## Exercise:
Summarize the forum excerpt about the ordered simplex code in three sentences.

## Source excerpt:
So either I misunderstood how to use the code, or how to simulate an ordered simplex or there is some problem with my code or there is a problem with your code :-)

Hope that’s at least slightly helpful :-)

Cool, could you try with positive ordered constraint only? I just want to know if that looks ok.

Can you then do the softmax ordered suggestion? And then the gamma prior, positive ordered element/ sum(pos ordered) suggestion?

Lastly, can you post with using

return x + stick_len / Km1

Instead of

x *= 1 + stick_len;
return x + (1 - sum(x) ) / Km1;

(Not at a computer, feel free to reformat)

Don’t really have much time for testing in the near future, but thought that this is a nice place to do some promotion of the SBC package :-D Feel free to adapt the code as you need, but I probably will not test a lot of stuff for you (at least not in the upcoming week or so) :-)

## Dataset section:
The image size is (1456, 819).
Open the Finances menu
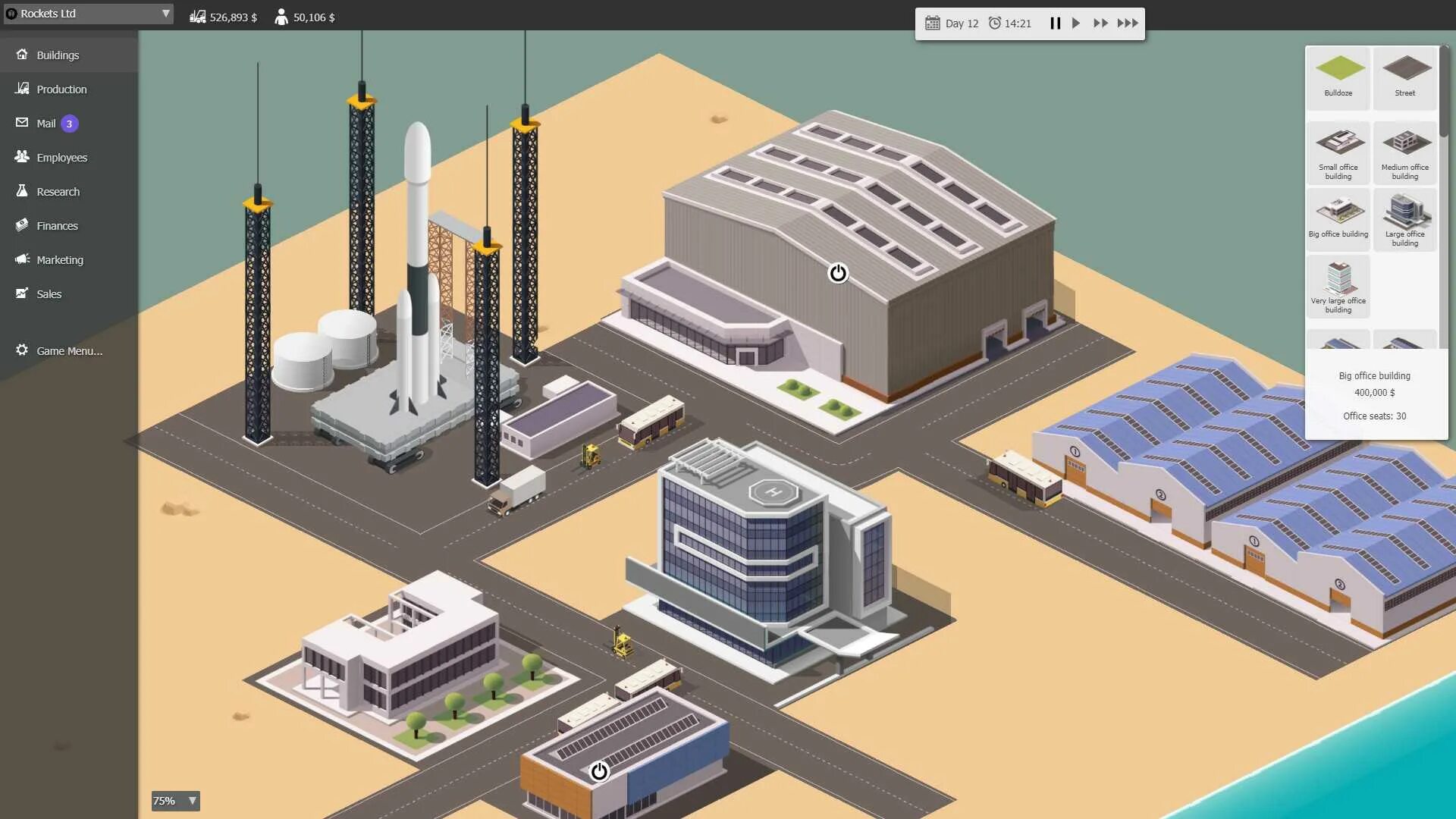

## Reply to the task:
One post says the trouble lies in misunderstanding the code, in how an ordered simplex was simulated, or in a problem with either party's code. A reply asks for runs with only a positive ordered constraint, then with the softmax ordered suggestion and the gamma prior suggestion (a positive ordered element divided by the sum of the positive ordered vector), and finally with `return x + stick_len / Km1` in place of the two lines that scale `x` and add `(1 - sum(x)) / Km1`. The answer is that there is little time for testing in the near future, the thread was a chance to promote the SBC package, and the code may be adapted freely but will probably not be tested much for at least the next week or so.